Encounters between Matthieu Brouillard and Donigan Cumming explores the common currents running through the work of these artists, and more specifically how similar impulses are translated formally, emotionally and conceptually through the medium of photography. Through proximity, the usual readings of each artist's work are inevitably modified and multiplied; each work is imbued with a new light. While highlighting a community of interests and an affinity of sensibility between two artists of different generations, the book is also an opportunity to present unusual and sometimes radical views within the debates that have shaped contemporary photography.
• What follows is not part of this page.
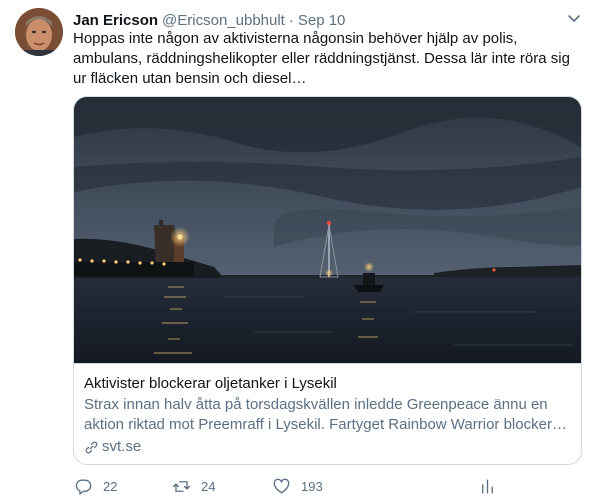  Describe the element at coordinates (96, 486) in the screenshot. I see `reply-button: 22` at that location.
As Brouillard and Cumming wrote: "In linking our work, we wanted to play with these points of connection with differently charged electrical potentials in order to generate high intensity energies as well as short circuits. Moments of connections as well as brilliant ruptures. This project could then function as a curious "machine" that produces as much as it dissipates; infuses as much as it diffuses; conditions as much as it deconditions. A machine that is all the more efficient because it does not pursue homogeneity and conformity, transparency and clarification. A machine that produces excesses, improbable associations and polyvocal bodies that disempower the thought at the same time that they activate and animate it."
Returning to the photographic projects Cumming conceived in the early 1980s and relating them to the photographs Brouillard has made since 2003, this publication reveals over thirty years of artistic production and is accompanied by critical essays by Eduardo Ralickas and Erin Silver.